*Requirements*
#1 According to the court passage below, on what date did the Appellate Division dispose of the civil petition?
#2 In the court passage below, retype the stretch from "Referring to the" through "letters (Annexure-F Series).".
-- START Quoted passage --
Referring to the aforesaid resolution, on 08.01.2008 the Ministry of Disaster Management and Relief wrote a letter to the respondent No. 5 stating that the facility of electricity should not be given to the petitioners and their community people free of cost (Annexure-E) and the same was communicated by the respondent No.5 to the concerned electricity departments by its letter dated 21.01.2018 (Annexure-E-1). Accordingly, the DESCO and the DPDC have demanded the arrear of the electricity bills asking the concerned Chairman of the Camps to pay of the same within a period stipulated in the letters (Annexure-F Series).
Under such circumstances, the petitioners have challenged the resolution dated 28.03.2017 taken in the meeting held at the office room of the respondent No.4 about non-payment of electricity bills of 2016-2017 financial year alongwith current bills for the Non-Bengali (Behari) camps in the present writ petition and obtained Rule Nisi on 09.05.2018 along with an interim order of stay and status- quo.
Challenging the interim order dated 09.05.2018 granted at the time of issuance of the instant Rule Nisi, the writ respondent-Government filed Civil Petition for Leave to Appeal No. 2152 of 2018 before the Appellate Division. However, after hearing the parties and on perusal of the materials on record, the Appellate Division by order dated 23.07.2018 has disposed of the civil petition observing that ends of justice would be best served, if the Rule itself is disposed of on merit by the High Court Division.
Accordingly, the Rule has been taken up for hearing at the instance of the learned Advocate for the petitioners.
Respondent Nos. 2, 4 and 5 filed an affidavit-in- opposition denying all material allegations made in the writ petition and contending inter-alia that admittedly the petitioners are the Non-Bengalees (Bihari) and currently they are included in the voter list and as such, they are the citizens of Bangladesh. Since the Rule Nisi in Writ Petition No. 3888 of 2005 was discharged and the order of stay granted earlier was vacated, it was rightly decided in the resolution dated 28.03.2017 that the respondent Nos. 2, 4 and 5 would not pay the electricity bills from 28.03.2016 and onwards. It is further stated that the resolution dated 28.03.2017 and the letters dated 08.01.2018 and 21.01.2018 are inter-ministerial correspondences regarding the policy decision of the Government challenging the same the instant writ petition is not maintainable in the eye of law. Moreover, it is stated that since the concerned respondents are agreed to pay the outstanding dues of electricity bills till 28.03.2016, which is the date on which the Rule Nisi in Writ Petition No. 3888 of 2005 was
discharged. Thus, being aggrieved the petitioners can not institute the present case by challenging the impugned decisions and as such, the Rule Nisi is liable to be discharged.
-- END Quoted passage --
-- START Listed entries --
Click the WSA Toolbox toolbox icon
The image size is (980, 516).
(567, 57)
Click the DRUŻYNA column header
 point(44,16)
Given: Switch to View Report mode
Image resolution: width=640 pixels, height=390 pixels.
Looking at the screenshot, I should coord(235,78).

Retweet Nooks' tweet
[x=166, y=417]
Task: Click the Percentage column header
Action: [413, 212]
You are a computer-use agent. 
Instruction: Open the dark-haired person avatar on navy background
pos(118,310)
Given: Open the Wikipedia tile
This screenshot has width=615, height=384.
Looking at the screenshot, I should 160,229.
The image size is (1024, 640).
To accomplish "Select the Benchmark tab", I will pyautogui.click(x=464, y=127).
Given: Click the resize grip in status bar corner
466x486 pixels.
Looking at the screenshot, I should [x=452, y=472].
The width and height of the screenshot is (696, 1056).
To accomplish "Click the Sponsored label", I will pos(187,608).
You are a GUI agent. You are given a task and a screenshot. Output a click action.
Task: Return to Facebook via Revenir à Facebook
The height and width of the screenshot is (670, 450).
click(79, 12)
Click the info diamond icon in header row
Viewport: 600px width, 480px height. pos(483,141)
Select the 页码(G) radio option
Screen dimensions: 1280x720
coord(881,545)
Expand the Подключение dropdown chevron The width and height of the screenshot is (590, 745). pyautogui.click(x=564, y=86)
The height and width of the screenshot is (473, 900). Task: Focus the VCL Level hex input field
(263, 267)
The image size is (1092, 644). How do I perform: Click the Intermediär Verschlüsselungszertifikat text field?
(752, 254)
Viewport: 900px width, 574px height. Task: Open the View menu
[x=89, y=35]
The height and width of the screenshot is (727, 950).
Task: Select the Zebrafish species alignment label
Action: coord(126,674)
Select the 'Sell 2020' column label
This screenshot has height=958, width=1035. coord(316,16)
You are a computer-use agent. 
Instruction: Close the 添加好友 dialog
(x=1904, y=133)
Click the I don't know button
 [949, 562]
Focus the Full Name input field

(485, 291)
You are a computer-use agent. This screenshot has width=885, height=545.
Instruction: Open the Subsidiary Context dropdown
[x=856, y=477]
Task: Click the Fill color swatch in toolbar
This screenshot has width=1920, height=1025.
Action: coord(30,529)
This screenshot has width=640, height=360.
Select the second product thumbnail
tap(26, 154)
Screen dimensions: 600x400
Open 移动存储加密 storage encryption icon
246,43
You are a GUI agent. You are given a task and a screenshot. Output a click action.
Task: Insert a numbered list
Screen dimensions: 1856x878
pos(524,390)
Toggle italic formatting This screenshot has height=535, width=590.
-- END Listed entries --
*Solutions below*
#1 On 23.07.2018.

#2
Referring to the aforesaid resolution, on 08.01.2008 the Ministry of Disaster Management and Relief wrote a letter to the respondent No. 5 stating that the facility of electricity should not be given to the petitioners and their community people free of cost (Annexure-E) and the same was communicated by the respondent No.5 to the concerned electricity departments by its letter dated 21.01.2018 (Annexure-E-1). Accordingly, the DESCO and the DPDC have demanded the arrear of the electricity bills asking the concerned Chairman of the Camps to pay of the same within a period stipulated in the letters (Annexure-F Series).